By a worldview, then, I mean not one of these but precisely what one can see (what I’ll admit I believe anyone can see) when they set aside their preoccupations and look with calm eyes at the world as it is. The first mark of such a worldview will be that it squarely fails to fit into any obvious political camp.

 

Notice that almost all the claims from the crumbs of the past two months—concerns about technology addiction and media consumption; the thoughts about control, supervision, and indulgence that I discussed in the last crumb; the longing for a community in which some of the old ways of sharing labor again become possible; the focus on our immediate lives rather than distant events; the sense of an urgent need to regain agency over our lives; a conviction that we need a big change but not a wiping away of everything so much as a new kind of step forward, which is also a kind of return—none of these is particularly left or right. Or rather most of them are both left and right: they would appeal, for example, both to a hippie and to a traditional conservative. I left out over-consumption, because that one depends on the language we choose. If we use words like “capitalist” and “consumerist” we are signaling left and will tend to alienate people from the right. But if we say instead that we should live more simply and more frugally, resist advertising, especially advertising aimed at children, stop dressing up our babies and toddlers like they were dolls—then this sounds no more left than right. Again, it sounds strangely both.

 

 

Is that strange? Maybe not. If I am right about these things, if they are the truth of our condition, then it should be no surprise that they are perceived by both right and left. Everyone can perceive the truth. It is when we begin to think and speak that we err and diverge into warring camps. (Emerson writes, “Every man discriminates between the voluntary acts of his mind, and his involuntary perceptions, and knows that to his involuntary perceptions a perfect faith is due. He may err in the expression of them, but he knows that these things are so, like day and night, not to be disputed.”) 

 

So I too err and diverge. These crumbs lead me away from the truth. In the loaf was the truth, but it will not come into the crumbs, or only tiny flakes of it. I do not claim that what I have written in these crumbs is the final, perfect, transcendental truth. Of course: no sane person claims that.

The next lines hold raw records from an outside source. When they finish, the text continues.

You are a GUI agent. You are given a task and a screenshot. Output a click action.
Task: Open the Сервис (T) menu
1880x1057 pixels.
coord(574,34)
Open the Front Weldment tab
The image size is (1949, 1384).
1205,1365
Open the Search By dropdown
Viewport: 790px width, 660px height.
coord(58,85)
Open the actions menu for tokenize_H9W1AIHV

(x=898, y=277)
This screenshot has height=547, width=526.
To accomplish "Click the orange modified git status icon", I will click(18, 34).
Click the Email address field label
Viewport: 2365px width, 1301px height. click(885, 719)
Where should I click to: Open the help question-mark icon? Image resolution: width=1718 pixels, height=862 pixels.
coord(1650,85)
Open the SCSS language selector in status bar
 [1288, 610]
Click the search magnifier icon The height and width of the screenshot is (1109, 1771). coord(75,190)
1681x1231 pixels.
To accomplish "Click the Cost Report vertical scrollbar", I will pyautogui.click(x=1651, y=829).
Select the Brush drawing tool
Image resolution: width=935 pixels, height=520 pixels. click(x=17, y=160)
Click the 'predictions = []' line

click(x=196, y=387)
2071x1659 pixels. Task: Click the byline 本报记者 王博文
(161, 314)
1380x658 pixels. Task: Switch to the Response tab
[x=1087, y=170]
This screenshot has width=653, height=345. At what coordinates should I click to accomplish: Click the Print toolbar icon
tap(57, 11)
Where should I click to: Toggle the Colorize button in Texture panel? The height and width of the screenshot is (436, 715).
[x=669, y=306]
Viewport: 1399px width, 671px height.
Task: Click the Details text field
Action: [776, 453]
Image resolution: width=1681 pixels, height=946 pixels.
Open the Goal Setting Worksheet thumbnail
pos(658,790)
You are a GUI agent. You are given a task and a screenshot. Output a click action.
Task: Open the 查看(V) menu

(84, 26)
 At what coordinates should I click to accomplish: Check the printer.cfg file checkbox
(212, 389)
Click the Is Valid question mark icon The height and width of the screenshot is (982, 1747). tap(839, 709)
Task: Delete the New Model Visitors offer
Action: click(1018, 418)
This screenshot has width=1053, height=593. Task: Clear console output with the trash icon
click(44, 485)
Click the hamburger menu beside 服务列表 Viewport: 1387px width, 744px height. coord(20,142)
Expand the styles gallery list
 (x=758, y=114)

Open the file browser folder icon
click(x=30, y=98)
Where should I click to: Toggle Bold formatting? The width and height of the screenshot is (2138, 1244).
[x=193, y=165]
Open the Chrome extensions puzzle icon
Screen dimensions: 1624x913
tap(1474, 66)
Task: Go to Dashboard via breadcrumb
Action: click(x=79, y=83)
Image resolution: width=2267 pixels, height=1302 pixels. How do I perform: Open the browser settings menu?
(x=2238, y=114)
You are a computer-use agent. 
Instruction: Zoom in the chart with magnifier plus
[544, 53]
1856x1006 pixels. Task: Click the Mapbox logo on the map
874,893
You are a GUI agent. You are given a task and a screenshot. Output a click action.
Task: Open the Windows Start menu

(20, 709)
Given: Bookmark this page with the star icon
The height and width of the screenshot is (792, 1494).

I claim only that it is true in the ordinary way: not, on the one hand, that it is the last thing that ever should be said on its subject; nor on the other that it is a statement of arbitrary “personal taste”; but that it is an imperfect, human, fumbling attempt, subject to revision, but useful and good, a hint in the right direction, a response to a perception that I have not yet entirely forgotten and that others may recognize if they understand my language and read me in search recognition not disagreement. (“I would ask you to read [my book] with my eyes,” writes Gandhi.)

 

What varies is not the truth of our perceptions but the degree to which our words and thoughts are responses to those perceptions, the degree to which they are or are not swamped and distorted by rigid preconceptions, petty consistencies, paranoias, obsessions, vendettas, self-justifications, pride, guilt, self-deprecation. Sometimes we even think and speak before we perceive, think and speak so as not to perceive, so as to be shielded from perception—because it's exhausting; because it's outside of our control and never fits our ideas; because, habituated to living in closets, we're afraid to go outside. Sometimes we all do this.